Interestingly, for 2017 students, it may not be going out or studying that is most frequently done during the week – more than a third (36 per cent) admit to watching television and films.
The student loan is very much part of student life nowadays and this is borne out by more than nine in ten (91 per cent) of current students taking out a loan compared to just under half (48 per cent) of parents. For those students with a loan, nearly a quarter (22 per cent) say the biggest splash out was on a laptop, while 19 per cent admit to using it to go out and 13 per cent to go on a holiday. For parents who did need that financial assistance, 13 per cent admit to using it to fund their nights out.
Perhaps unsurprisingly, nearly three quarters (71 per cent) of parents admit they never borrowed money while at university and, if they did, nearly a quarter (22 per cent) said it was from their mum and/or dad.
More than a fifth (21 per cent) of parents surveyed admitted they regretted not working hard enough in their first year, compared to just 12 per cent of today’s students.
By contrast, students today regret spending too much money (21 per cent) or not joining clubs or societies (21 per cent). Just 16 per cent of current students regret not studying enough.
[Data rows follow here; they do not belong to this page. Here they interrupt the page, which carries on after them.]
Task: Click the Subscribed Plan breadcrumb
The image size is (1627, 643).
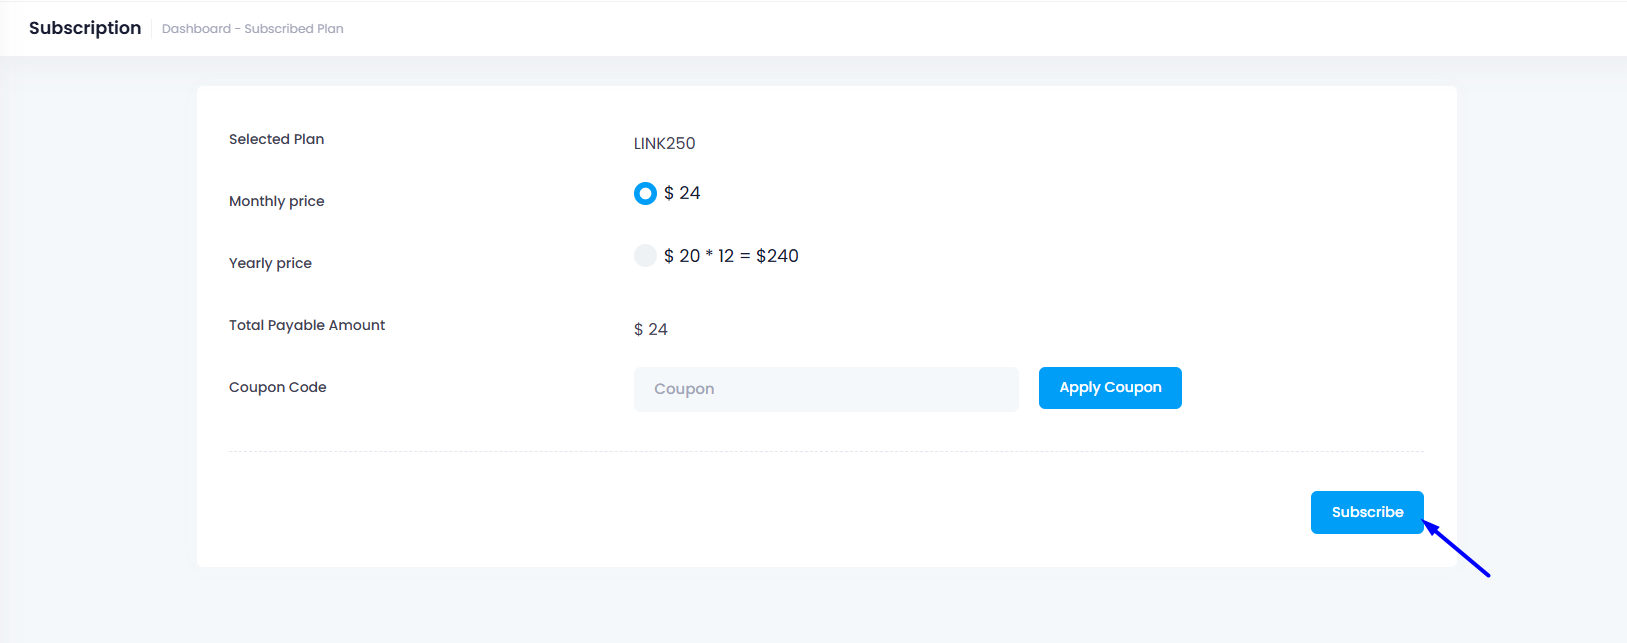Action: point(294,29)
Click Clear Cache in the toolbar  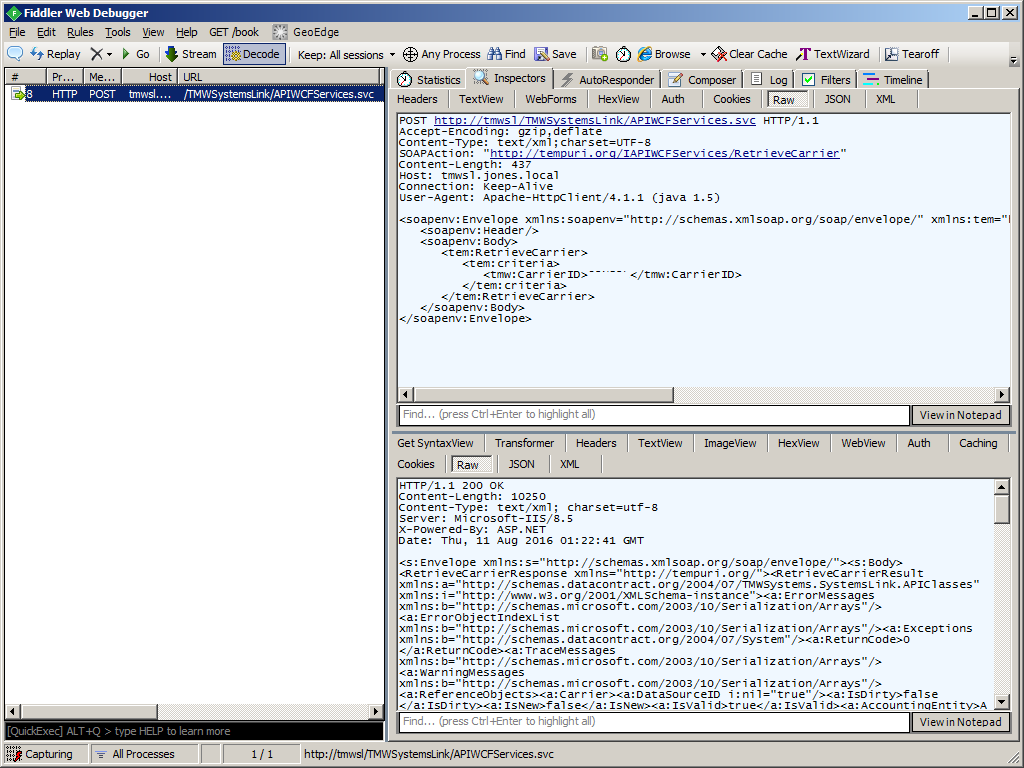[x=749, y=54]
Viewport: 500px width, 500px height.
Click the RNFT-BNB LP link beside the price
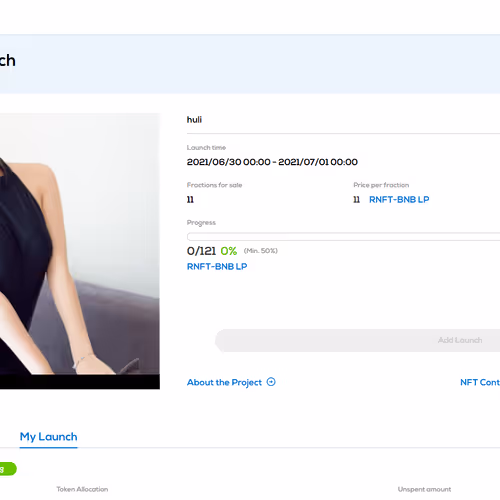click(x=399, y=199)
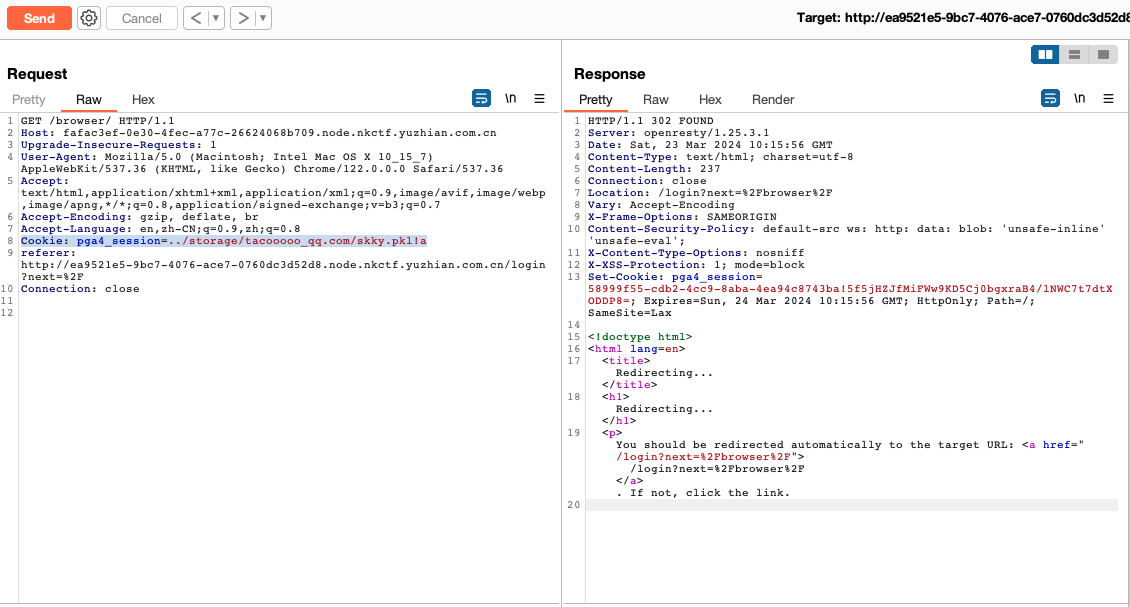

With the cost of going to university becoming more expensive, the poll suggests students are increasingly open to the idea of living at home while studying – more than four in ten (45 per cent) admit they would do so, compared to more than a third (37 per cent) of parents when they were at university.
Dan King, Nationwide’s Head of FlexStudent, said: “Our latest research clearly breaks the myth that current students are all partying and enjoying themselves. In actual fact, the 2017 intake are far more likely to shun the party lifestyle for a more frugal, hardworking one. Staying in has become the new going out, particularly with the rise of subscription television services like Netflix.
“With more students than ever taking out loans to fund their courses and lives, it is perhaps no wonder that spending is highlighted as the biggest regret current students have in their first year. Added to that is the need to spend money on tech such as laptops and tablets – unavoidable outlays that perhaps didn’t feature for previous parental generations.”